Re: Intermittent storage (dm-crypt?) freeze - regression 6.4->6.5

Keith Busch <kbusch@xxxxxxxxxx> · Thu, 2 Nov 2023 08:02:34 -0600

On Wed, Nov 01, 2023 at 07:23:05PM +0800, Ming Lei wrote:
> On Wed, Nov 01, 2023 at 11:15:02AM +0100, Hannes Reinecke wrote:
> > > nvme_queue_rq() on the above request.
> > > 
> > And that is something I've been wondering (for quite some time now):
> > What _is_ the appropriate error handling for -ENOMEM?
> 
> It is just my guess.
> 
> Actually it shouldn't fail since the sgl allocation is backed with
> memory pool, but there is also dma pool allocation and dma mapping.
> 
> > At this time, we assume it to be a retryable error and re-run the queue
> > in the hope that things will sort itself out.
> 
> It should not be hard to figure out why nvme_queue_rq() can't move on.

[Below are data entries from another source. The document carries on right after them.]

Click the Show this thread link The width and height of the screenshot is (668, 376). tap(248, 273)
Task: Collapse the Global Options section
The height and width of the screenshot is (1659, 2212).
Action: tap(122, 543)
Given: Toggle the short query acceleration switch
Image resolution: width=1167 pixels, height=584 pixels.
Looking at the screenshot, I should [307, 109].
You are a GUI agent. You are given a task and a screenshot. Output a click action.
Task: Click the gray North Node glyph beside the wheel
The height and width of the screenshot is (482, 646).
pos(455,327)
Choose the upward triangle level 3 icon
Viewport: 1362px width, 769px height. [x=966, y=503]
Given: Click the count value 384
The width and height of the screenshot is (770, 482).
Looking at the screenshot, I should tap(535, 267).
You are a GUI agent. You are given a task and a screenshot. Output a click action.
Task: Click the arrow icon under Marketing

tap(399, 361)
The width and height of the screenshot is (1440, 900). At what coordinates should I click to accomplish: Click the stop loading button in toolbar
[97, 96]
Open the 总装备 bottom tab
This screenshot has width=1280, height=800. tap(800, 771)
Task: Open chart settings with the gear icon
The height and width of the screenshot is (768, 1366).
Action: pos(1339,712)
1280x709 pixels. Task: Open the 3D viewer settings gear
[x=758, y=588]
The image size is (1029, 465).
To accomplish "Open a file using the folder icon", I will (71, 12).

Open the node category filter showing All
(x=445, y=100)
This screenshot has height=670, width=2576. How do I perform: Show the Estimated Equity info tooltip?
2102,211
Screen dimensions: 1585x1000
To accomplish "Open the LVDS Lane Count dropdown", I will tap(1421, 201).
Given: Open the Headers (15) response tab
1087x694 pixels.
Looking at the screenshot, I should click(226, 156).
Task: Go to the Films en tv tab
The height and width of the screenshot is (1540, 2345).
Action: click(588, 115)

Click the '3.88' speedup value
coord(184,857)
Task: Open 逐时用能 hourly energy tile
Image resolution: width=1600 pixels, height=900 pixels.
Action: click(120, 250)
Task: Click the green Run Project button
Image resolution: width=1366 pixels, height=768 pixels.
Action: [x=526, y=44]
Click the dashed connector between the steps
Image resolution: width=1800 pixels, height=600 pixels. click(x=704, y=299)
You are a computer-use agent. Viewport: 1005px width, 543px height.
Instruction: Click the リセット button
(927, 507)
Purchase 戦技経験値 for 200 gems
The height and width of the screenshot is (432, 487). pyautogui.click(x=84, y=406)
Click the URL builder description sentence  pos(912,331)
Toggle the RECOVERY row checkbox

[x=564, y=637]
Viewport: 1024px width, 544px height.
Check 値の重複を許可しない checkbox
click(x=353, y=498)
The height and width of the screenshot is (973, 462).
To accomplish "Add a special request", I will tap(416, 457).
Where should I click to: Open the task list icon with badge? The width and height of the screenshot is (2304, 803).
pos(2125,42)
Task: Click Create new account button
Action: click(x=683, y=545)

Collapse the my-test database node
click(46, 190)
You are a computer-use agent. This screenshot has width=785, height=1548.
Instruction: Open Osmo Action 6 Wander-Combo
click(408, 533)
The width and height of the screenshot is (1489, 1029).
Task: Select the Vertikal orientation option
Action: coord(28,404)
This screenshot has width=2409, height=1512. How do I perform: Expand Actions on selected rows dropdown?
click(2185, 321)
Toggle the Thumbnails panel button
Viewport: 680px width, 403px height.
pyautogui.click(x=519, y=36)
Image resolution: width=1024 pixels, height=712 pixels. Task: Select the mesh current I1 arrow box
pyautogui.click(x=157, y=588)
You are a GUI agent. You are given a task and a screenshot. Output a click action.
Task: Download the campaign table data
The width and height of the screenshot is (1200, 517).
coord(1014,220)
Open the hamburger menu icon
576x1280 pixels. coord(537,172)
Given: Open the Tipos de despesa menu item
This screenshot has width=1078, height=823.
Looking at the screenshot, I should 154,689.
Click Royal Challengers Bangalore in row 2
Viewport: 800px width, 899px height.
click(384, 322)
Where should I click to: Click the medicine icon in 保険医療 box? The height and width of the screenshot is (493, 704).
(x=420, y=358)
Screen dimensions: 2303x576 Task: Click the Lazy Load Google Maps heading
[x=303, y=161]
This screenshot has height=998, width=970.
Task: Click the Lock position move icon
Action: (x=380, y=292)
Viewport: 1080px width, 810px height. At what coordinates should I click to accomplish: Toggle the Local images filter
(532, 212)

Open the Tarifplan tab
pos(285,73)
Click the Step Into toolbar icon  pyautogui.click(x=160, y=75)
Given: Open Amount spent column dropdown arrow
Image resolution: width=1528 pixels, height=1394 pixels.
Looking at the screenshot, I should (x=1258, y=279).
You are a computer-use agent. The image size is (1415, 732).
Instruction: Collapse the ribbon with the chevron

There's only a few reasons nvme_queue_rq would return BLK_STS_RESOURCE
for a typical read/write command:

  DMA mapping error
  Can't allocate SGL from mempool
  Can't allocate PRP from dma_pool
  Controller stuck in resetting state

We should always be able to get at least one allocation from the memory
pools, so I think the only one the driver doesn't have a way to
guarantee eventual forward progress are the DMA mapping error
conditions. Is there some other limit that the driver needs to consider
when configuring it's largest supported transfers?